Marloes is not limited to hearing impaired and studying in Dublin

Marlus Wegmans

Avans student Marloes Wiegmans was told two years ago that she was “too hard of hearing”. Not good news, but she is not constrained by her hearing loss and is doing an internship in Dublin. “It’s tough, but it’s all worth it.”

Living and doing an internship in the Irish capital is a dream come true for social work student Marloes. “The fact that it rains so much here is a little less,” she says. But that’s also the only downside that a born and bred Brabantian can think of.

Happened 1.5 years ago Point She has already agreed with Marloes, who has just been told that her hearing has deteriorated and that her hearing is officially too difficult. In her words, she was still in the acceptance stage at the time. She learned sign language and an interpreter helps her attend lectures. She has now left for Ireland on her own to do an internship at an organization that provides tutoring and care for young children from families with complex problems.

barrier without limits
She works during the day with children, who often have a disorder or behavioral problems. She helps with school work, teaches them social skills, teaches primary school lessons and, in cooperation with other trainees, develops training for young sex education workers. She does not consider her hearing impairment as a limitation. Marlos: “I always call it a ‘hindrance.’ I do whatever I want, but it holds me back.” During the lectures in Holland, Marloes has an interpreter, but this is very complicated now, because the interpreter must translate English afterwards and because the student must be able to respond quickly to the children. “I have to make an effort to hear things properly. I was exhausted after an internship, but it was worth it. Studying here is a dream come true.”

Dare to go abroad
She would recommend travel abroad for anyone with a disability. “Dare to do it! Learn about your options and how you can make them as easy on yourself as possible. For example, I immediately explained the situation to colleagues. Of course I occasionally struggles Then they understand what I’m facing. I’ve only received positive feedback on my story.”

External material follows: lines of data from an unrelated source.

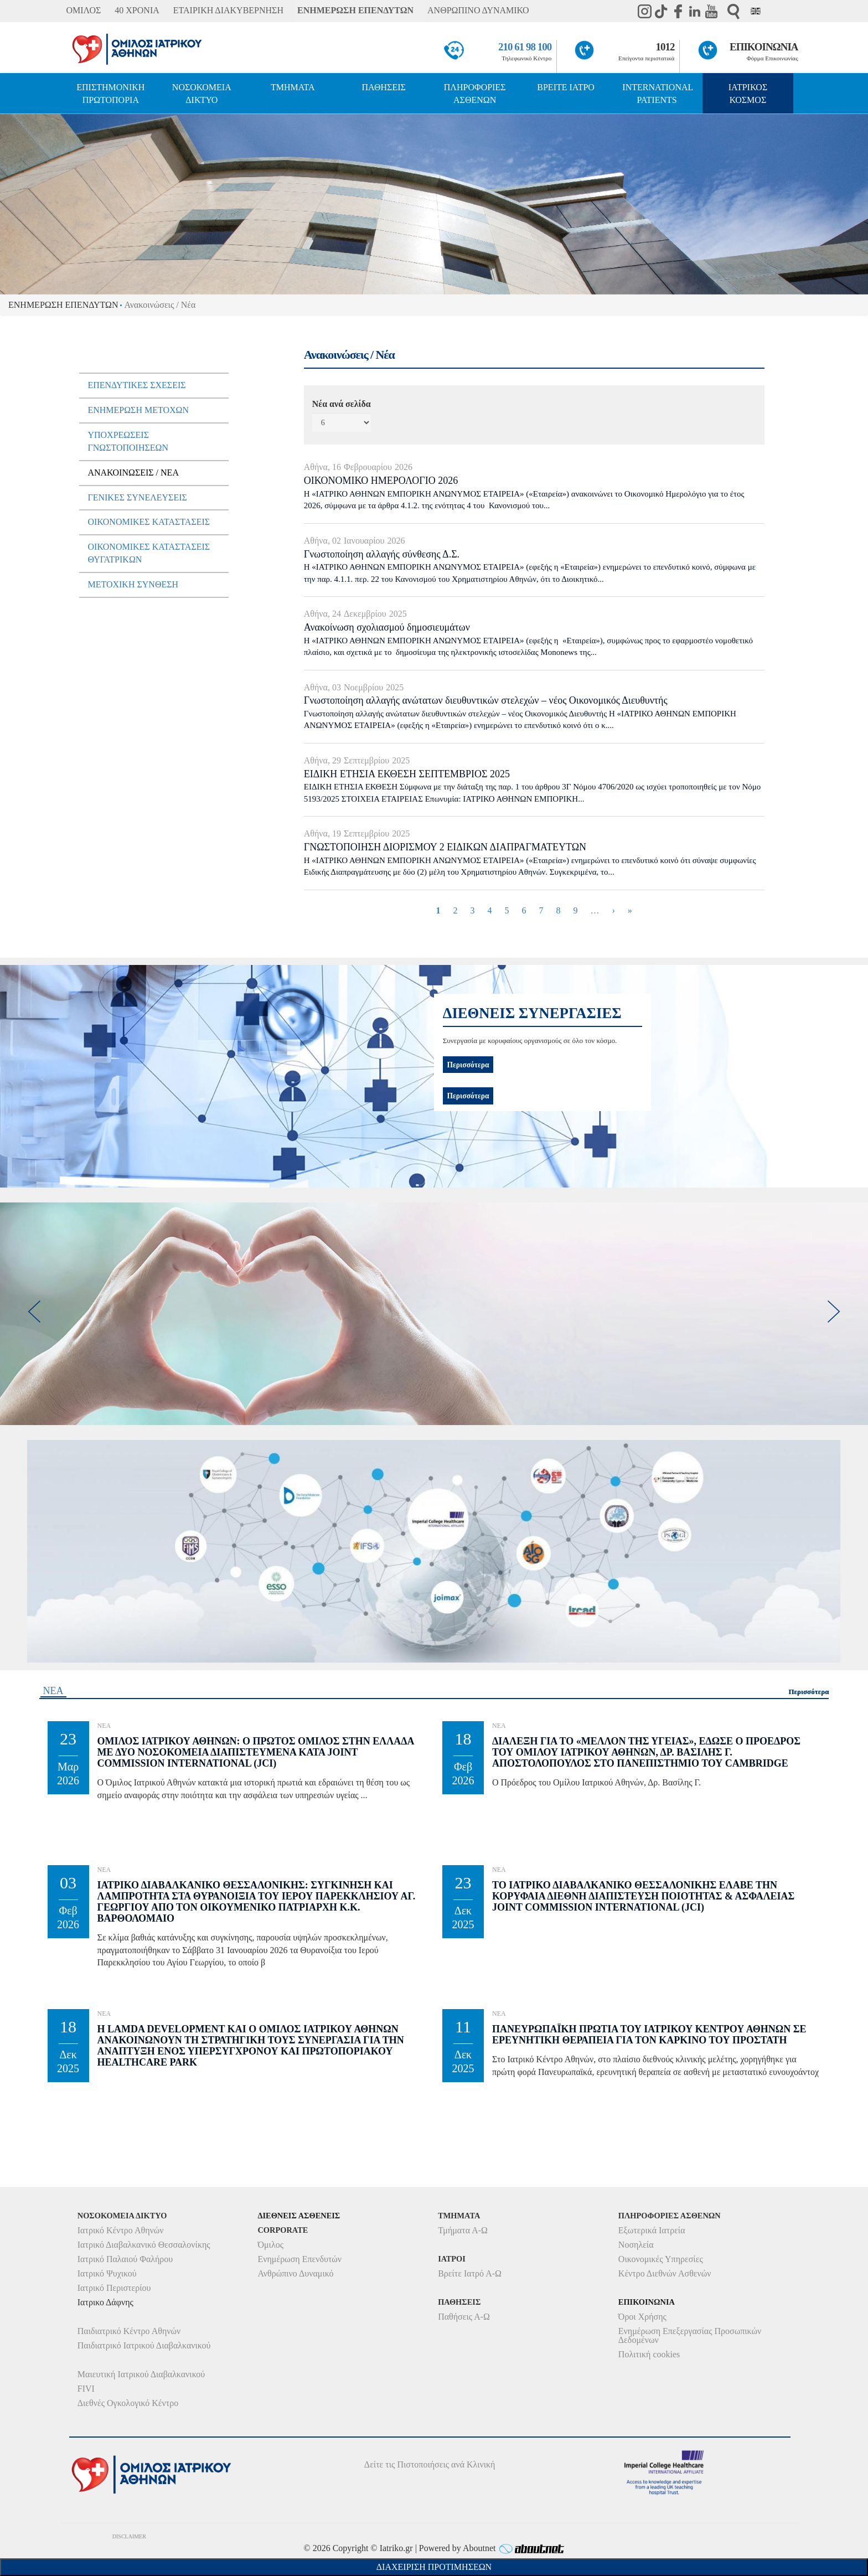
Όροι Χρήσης (642, 2316)
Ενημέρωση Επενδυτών (299, 2259)
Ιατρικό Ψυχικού (107, 2273)
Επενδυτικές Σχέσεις (136, 385)
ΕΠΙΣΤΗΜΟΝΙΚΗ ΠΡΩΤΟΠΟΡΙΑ (110, 93)
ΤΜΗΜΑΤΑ (293, 87)
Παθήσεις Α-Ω (464, 2316)
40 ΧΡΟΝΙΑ (137, 10)
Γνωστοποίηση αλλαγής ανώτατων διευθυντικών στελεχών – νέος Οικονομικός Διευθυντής (486, 700)
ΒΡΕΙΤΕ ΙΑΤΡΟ (566, 87)
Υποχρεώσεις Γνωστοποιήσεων (127, 441)
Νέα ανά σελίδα (341, 404)
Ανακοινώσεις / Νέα (133, 472)
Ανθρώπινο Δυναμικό (295, 2273)
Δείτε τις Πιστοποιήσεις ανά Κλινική (429, 2464)
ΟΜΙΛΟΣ (83, 10)
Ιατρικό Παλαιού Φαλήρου (125, 2259)
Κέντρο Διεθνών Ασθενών (664, 2273)
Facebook (678, 11)
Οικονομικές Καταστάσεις (148, 521)
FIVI (86, 2388)
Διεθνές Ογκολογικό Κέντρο (128, 2403)
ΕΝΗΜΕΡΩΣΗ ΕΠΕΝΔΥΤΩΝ (355, 10)
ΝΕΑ (53, 1690)
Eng (755, 11)
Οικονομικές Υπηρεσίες (660, 2259)
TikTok (661, 11)
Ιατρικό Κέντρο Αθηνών (121, 2230)
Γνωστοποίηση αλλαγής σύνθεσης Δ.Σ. (381, 554)
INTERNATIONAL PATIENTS (657, 93)
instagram (645, 11)
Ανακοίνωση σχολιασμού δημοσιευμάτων (387, 627)
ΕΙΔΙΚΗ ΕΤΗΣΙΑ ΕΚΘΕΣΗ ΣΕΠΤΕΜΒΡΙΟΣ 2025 (407, 773)
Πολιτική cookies (649, 2354)
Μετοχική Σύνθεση (132, 584)
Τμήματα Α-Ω (463, 2230)
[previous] (33, 1311)
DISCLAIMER (129, 2536)
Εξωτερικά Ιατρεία (651, 2230)
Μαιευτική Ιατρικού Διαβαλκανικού (141, 2374)
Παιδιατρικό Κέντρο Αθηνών (129, 2331)
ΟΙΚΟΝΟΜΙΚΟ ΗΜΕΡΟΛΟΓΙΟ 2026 (381, 480)
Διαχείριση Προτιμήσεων (434, 2567)
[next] (834, 1311)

Marlos also immediately told the children in her group about her hearing. I taught them that everyone is different and unique. “I was immediately able to provide good information about DifferencesThis was fun. And they respond very nicely. They ask “Did you hear me?” Her hearing aids can also count on a great deal of interest from children. “I’ve got to get them out and show them,” Marloz laughs.

The handicap is also his strength at certain times. For example, with a child with autism that you personally supervise. When he first arrived at training, he was sitting alone in a corner, occasionally bursting into rage. Nobody can do anything with him. Marlus sat next to the boy and told him she got it too when she was his age. “I could get out of control because I didn’t feel understood. I just felt like this little kid had that too. Slowly he became more open and at some point he went to play with the other kids himself. He became a lot more social in eight weeks.”

Irish accent
In addition to her internship, she loves to explore Dublin with other interns. “Dublin is a beautiful city with bars and live music. I taught others some basic gestures. This is especially useful in a club,” she laughs. They go out on weekends. “While walking along the coast, you come across beautiful cliffs. For example, we’ll see the Cliffs of Moher, which seems to be a highlight of wild nature.” And that Irish accent? “Yes, that’s hard to fathom, but it gets better. And I notice that I always put English words into my Dutch conversations, so that’s okay! “

kids with backpack
Despite the fun, Marloes also faces difficult situations. The kids you work with have a big backpack and they’ve been through a lot in their short lives. “Intensive,” says the student. “I feel it is more difficult in Ireland to get good guidance for children. It is easier to arrange professional help in the Netherlands, whereas here it is mostly dependent on volunteer agencies.” “Sometimes kids are hard to control, but my colleague said, ‘Remember today you’re probably the only one who’s kind to kids, praise them. “It really touches me, but it is so good to give them a moment of happiness every day. These little guys touch your heart. Working with the kids is great.”